It doesn’t makes it any easier, I remember sitting there and listening to the test results and look at my husband next to me who have this stern look on his face and then I glance at Kalia and Tyra who were just happily playing with all the toys at the doctor’s office, my eyes just start getting blurry and I just cry right there and then.

I started asking the why questions… what did I do wrong, what did I miss, what I could’ve done different? What is it… WHY????? Don’t play a blaming game, that’s what the doctor told me. Nothing I’ve done or my husband that causes this, she assures us. It happens….  Things happens…

Doctors told me and my husband that we should not under estimate a support group for us. While we will continue to work on Kalia and her future but it is also important for us to get some counseling and support. I thought friends will do.

While we were waiting to get the test done, I took pictures of my kids playing in the waiting room and I post it on facebook. Some of friends start calling and ask if everything is okay. Friday afternoon was a very overwhelming time for us so I don’t return phone calls until Saturday. Even then I was still mixed with anger and guilt.

After hearing of what happens, I would say most friends are very supportive and sympathetic. However there are few that shocked me more. By the way, I’m talking just a handful of people that knows about it. Some friend thought I was being a drama queen and I shouldn’t fret about it too much. Okay …. But then, some friends who was my longtime friends and I consider a very good friends actually start blaming me, her first reaction was “What the H#@#$ did you do to her? Did you clean her *** too hard that causing this?” She’s actually the only person I reach out too – beside my family. And her respond was not something I expected.

After that I just shut down. I ignore phone calls and refuse to talk. Until Tuesday, blogging friends that become facebook friends invite her friends to rant on her page. I figure none of her readers knows me anyway, I will rants….  The response was so overwhelmingly positive though…. I cry and I cry reading it over and over again….  Some even helps me relate to their situations and some just there “holding my hands”. These comes from strangers.. Literally! And yet, so far they have provided me with comfort beyond believe. I deeply touch and humble by that.

Don’t get me wrong, I do have friends here who also hold my hands an cry with me… and I’m will be forever grateful for them. But the situation between my “good” friend and “strangers”  had open my eyes that we do need another outlets than just people around us. The neutral people that will not judge us, that will listen and offers suggestions, supports from neutral perspective.

My pediatrician calls to check on ME. Not Kalia, but ME and my husbands. She’s confidence that Kalia will be in a great hands with doctors and specialist but she also want to make sure we get the helps we need in order to assist kalia. She let me cry with her and she listen. She is too in a way a stranger..  but she’s there for us.

» DATASET EXTRACT:
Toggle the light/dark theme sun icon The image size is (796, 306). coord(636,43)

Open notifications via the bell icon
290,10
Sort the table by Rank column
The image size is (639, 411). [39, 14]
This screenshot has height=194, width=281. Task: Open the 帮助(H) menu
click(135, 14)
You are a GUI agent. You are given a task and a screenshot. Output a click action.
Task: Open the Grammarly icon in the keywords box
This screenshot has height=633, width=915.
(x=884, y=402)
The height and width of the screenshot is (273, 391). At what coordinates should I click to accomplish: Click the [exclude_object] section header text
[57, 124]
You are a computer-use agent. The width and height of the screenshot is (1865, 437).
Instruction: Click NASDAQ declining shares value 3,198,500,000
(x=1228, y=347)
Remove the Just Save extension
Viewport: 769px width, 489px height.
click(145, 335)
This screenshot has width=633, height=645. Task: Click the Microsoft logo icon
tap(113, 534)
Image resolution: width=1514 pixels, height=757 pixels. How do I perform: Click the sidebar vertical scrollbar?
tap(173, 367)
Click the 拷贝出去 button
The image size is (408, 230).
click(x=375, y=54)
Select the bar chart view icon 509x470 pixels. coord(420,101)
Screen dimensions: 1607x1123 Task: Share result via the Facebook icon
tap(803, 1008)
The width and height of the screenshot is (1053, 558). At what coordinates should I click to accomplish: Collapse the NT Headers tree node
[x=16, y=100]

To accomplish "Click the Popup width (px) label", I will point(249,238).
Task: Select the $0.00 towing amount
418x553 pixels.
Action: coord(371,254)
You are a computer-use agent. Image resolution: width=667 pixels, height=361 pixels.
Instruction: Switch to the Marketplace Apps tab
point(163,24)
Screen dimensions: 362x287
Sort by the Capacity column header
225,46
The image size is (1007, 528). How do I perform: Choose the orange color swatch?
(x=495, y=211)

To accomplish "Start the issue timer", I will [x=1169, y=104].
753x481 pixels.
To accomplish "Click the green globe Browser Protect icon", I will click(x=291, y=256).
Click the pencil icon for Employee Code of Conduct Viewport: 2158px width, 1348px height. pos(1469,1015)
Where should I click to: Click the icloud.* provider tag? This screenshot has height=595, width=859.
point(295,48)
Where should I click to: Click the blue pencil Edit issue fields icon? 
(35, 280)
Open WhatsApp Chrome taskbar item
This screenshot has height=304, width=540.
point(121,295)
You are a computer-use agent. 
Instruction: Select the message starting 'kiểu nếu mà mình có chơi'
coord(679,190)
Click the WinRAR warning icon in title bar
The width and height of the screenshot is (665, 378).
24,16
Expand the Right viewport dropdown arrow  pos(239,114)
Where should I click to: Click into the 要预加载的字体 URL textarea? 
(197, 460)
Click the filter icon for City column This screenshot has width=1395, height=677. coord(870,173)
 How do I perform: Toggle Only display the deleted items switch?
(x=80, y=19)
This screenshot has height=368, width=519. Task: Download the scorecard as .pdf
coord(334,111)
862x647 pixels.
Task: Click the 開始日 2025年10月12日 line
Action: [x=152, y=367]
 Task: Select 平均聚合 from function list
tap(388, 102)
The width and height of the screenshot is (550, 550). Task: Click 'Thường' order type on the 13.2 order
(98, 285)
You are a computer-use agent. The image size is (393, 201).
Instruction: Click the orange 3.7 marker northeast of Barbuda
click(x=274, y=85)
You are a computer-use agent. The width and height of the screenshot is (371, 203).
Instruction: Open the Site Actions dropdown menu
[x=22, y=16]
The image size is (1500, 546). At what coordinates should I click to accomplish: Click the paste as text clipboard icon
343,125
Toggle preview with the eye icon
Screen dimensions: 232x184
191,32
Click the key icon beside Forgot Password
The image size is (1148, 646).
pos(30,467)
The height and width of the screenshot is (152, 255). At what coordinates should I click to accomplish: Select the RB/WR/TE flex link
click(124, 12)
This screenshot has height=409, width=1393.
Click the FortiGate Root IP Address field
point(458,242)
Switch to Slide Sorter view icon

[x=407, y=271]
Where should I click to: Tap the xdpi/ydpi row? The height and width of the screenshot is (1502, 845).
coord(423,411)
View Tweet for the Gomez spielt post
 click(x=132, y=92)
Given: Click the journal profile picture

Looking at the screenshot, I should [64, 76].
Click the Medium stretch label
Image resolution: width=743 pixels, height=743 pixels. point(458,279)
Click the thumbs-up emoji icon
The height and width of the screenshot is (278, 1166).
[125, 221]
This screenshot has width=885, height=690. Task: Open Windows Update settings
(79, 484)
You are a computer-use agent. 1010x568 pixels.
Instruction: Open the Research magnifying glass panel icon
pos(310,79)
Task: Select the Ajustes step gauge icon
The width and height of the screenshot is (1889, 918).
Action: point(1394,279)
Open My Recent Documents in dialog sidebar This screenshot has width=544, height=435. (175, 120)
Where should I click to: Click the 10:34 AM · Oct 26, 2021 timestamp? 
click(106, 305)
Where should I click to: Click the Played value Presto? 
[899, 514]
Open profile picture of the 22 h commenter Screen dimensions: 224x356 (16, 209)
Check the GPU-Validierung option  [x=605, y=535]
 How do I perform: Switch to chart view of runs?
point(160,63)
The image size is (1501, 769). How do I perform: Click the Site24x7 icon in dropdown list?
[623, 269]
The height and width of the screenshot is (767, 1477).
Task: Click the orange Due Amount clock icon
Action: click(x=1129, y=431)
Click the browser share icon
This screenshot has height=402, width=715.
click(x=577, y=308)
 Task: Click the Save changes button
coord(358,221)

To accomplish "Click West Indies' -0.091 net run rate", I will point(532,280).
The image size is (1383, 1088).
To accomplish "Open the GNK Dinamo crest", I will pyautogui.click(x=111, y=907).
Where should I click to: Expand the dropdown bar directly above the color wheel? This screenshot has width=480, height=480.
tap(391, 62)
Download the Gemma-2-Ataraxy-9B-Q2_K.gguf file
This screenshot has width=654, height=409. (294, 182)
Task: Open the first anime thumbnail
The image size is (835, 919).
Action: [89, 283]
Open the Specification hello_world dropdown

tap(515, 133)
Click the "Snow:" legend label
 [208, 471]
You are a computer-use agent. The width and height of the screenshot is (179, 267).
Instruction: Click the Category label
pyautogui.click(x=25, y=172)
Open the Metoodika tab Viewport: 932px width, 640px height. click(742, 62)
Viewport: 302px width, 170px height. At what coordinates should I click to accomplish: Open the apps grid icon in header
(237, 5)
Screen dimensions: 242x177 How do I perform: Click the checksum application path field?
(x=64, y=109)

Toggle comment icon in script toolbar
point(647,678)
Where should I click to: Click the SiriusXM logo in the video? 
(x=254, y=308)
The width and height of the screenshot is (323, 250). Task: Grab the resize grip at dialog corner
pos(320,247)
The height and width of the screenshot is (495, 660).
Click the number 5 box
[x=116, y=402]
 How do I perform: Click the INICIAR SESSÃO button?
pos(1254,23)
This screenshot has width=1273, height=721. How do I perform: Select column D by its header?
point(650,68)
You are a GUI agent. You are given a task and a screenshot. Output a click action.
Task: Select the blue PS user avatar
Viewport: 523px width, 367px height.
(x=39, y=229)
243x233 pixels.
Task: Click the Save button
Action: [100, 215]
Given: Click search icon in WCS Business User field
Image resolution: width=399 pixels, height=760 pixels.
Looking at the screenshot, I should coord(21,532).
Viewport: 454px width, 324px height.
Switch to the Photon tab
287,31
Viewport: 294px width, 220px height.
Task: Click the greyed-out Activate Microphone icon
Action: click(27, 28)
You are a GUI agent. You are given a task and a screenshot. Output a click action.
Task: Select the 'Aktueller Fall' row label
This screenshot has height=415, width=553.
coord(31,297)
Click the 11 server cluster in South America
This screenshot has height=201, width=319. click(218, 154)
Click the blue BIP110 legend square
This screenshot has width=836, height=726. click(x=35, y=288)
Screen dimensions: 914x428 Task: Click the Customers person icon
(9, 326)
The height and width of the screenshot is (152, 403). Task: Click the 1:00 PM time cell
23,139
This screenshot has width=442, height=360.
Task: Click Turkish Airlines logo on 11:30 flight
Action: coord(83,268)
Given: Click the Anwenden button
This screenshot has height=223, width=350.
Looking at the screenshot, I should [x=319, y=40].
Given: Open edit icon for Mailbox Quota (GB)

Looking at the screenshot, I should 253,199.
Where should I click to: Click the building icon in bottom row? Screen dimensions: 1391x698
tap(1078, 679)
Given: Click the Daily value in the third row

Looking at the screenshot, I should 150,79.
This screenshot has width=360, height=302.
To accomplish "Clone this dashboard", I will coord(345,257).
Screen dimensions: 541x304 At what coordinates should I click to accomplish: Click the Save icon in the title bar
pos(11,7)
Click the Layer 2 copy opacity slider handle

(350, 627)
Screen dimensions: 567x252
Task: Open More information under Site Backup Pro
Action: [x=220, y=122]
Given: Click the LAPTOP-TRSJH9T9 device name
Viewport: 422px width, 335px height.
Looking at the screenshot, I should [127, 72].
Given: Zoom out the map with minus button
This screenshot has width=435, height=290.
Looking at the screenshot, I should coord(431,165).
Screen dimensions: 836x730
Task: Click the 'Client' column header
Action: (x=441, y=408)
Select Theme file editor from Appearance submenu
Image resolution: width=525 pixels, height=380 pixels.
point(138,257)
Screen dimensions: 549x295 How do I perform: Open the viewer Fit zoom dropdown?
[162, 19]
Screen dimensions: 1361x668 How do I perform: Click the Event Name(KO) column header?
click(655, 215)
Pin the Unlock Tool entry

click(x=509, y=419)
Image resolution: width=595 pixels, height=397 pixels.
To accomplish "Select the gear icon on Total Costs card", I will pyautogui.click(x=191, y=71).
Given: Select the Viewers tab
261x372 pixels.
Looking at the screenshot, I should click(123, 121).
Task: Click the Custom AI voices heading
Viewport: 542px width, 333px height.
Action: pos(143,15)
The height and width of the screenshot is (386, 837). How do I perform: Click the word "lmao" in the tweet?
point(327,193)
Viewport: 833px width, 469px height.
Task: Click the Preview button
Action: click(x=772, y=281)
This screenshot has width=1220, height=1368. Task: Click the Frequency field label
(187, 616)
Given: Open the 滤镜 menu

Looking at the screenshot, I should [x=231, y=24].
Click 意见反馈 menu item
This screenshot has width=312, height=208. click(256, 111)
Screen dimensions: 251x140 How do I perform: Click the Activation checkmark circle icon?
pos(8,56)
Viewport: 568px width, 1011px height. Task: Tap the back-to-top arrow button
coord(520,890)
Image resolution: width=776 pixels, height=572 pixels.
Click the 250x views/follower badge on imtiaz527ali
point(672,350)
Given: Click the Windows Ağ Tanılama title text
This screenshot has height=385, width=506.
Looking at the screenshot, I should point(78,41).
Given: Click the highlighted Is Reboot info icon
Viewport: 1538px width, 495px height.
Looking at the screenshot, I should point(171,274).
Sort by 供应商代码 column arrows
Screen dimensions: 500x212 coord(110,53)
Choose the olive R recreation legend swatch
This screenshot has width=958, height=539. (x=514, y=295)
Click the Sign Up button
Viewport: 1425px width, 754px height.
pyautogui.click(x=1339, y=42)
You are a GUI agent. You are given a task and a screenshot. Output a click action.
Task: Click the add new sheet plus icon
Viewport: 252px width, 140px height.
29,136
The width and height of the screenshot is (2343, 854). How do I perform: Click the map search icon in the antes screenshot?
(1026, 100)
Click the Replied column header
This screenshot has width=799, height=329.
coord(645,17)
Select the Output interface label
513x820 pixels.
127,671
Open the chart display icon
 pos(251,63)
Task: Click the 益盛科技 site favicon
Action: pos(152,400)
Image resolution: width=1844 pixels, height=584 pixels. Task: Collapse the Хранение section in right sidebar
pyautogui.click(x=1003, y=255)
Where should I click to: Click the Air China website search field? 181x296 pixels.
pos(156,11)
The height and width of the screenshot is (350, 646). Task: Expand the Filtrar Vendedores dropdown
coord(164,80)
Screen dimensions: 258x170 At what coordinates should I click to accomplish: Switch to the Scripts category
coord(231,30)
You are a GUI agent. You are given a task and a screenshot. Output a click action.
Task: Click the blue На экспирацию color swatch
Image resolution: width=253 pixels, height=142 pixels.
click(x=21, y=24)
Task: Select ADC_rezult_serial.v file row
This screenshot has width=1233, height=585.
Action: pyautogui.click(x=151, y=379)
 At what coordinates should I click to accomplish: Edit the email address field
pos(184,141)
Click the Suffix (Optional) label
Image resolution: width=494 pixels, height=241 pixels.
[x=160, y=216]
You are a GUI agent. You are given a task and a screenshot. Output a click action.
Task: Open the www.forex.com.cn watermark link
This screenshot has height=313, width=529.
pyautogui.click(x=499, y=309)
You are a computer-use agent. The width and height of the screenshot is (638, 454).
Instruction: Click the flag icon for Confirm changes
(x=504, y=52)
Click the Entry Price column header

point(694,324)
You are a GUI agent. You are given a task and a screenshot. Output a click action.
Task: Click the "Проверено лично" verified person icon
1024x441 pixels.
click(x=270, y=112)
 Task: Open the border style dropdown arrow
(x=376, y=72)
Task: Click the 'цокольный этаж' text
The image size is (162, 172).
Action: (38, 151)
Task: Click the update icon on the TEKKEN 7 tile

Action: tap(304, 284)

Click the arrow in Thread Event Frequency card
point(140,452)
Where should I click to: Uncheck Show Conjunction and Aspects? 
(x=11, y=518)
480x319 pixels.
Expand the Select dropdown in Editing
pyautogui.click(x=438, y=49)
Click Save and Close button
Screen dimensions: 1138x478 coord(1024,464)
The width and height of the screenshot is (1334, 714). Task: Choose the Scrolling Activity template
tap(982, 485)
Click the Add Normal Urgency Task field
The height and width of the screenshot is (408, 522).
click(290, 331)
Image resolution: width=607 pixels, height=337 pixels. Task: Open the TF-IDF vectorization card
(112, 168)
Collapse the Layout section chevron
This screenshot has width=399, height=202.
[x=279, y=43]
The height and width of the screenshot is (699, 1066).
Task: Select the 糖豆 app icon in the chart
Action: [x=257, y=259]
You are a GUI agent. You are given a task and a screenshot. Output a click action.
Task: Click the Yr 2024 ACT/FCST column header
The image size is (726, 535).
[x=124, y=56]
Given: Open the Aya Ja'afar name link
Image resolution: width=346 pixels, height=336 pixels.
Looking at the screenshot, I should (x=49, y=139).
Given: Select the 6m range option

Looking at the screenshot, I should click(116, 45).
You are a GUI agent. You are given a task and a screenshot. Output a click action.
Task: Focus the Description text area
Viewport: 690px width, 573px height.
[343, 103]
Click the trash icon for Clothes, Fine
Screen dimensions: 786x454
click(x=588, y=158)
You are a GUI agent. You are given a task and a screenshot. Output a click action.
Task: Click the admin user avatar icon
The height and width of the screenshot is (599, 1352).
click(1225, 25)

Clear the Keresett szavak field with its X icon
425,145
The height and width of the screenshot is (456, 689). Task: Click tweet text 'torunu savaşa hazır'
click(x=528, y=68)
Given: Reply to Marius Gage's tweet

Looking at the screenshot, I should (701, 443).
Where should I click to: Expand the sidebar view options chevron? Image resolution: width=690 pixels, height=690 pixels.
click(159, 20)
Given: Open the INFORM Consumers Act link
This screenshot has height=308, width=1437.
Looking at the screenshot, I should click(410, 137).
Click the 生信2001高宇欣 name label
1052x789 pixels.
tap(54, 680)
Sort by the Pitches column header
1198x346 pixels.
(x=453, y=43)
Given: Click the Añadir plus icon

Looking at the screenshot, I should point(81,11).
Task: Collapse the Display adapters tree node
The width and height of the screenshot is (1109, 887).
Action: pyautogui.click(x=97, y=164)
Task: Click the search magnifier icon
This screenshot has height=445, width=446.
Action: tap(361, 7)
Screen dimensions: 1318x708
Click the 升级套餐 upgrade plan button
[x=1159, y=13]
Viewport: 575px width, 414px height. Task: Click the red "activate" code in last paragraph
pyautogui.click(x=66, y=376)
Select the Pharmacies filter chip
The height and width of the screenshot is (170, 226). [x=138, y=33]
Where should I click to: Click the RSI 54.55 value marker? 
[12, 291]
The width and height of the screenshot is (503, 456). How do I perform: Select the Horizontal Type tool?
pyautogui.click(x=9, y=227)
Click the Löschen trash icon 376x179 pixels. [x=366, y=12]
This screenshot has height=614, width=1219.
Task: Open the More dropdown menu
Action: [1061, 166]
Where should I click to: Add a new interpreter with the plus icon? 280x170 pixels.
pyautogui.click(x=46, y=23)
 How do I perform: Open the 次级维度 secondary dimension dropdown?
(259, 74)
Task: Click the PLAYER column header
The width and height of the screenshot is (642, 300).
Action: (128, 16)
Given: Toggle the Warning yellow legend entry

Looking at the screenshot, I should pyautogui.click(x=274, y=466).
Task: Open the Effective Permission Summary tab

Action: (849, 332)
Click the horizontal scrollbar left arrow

» WHAT YOU NEED TO DO:
• A. Rewrite the post from "It doesn’t makes" up to and including "friends will do.", changing "support group" to "support network".
• B. According to the post, who called to check on the parents rather than on Kalia?

» EXERCISE SOLUTIONS:
• A.
It doesn’t makes it any easier, I remember sitting there and listening to the test results and look at my husband next to me who have this stern look on his face and then I glance at Kalia and Tyra who were just happily playing with all the toys at the doctor’s office, my eyes just start getting blurry and I just cry right there and then.

I started asking the why questions… what did I do wrong, what did I miss, what I could’ve done different? What is it… WHY????? Don’t play a blaming game, that’s what the doctor told me. Nothing I’ve done or my husband that causes this, she assures us. It happens….  Things happens…

Doctors told me and my husband that we should not under estimate a support network for us. While we will continue to work on Kalia and her future but it is also important for us to get some counseling and support. I thought friends will do.

• B. The pediatrician.